▶

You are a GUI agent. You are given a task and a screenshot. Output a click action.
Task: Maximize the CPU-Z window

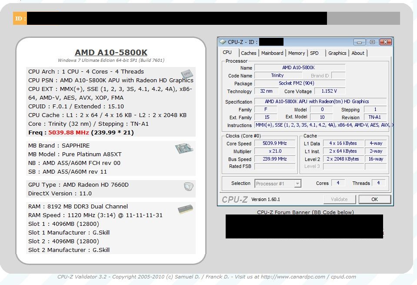click(372, 42)
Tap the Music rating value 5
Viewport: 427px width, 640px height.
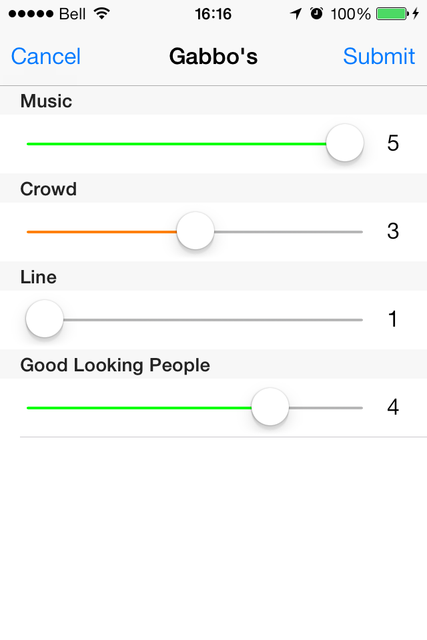click(393, 143)
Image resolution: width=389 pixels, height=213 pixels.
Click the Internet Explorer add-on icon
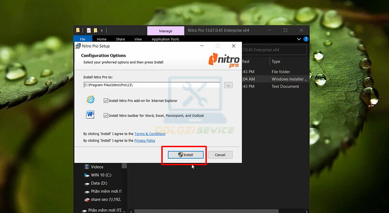(x=90, y=100)
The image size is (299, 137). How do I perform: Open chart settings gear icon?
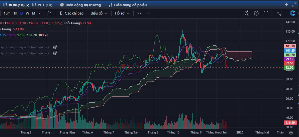click(256, 13)
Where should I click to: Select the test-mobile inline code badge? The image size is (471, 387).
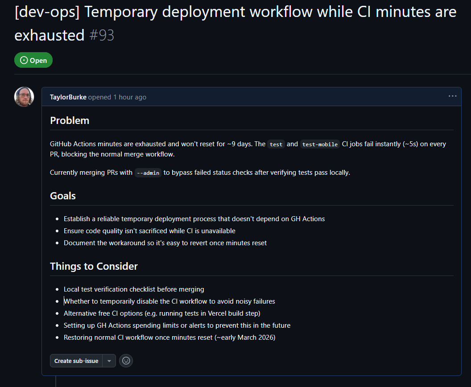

◀

## Problem requirements
Please retype the material above exactly, and omit its images.

## Solution to this task
You are a GUI agent. You are given a task and a screenshot. Output a click action.
Task: Maximize the CPU-Z window

click(372, 42)
Tap the Music rating value 5
Viewport: 427px width, 640px height.
click(393, 143)
Image resolution: width=389 pixels, height=213 pixels.
Click the Internet Explorer add-on icon
(x=90, y=100)
The image size is (299, 137). How do I perform: Open chart settings gear icon?
click(256, 13)
Where should I click to: Select the test-mobile inline code badge? The image size is (471, 387).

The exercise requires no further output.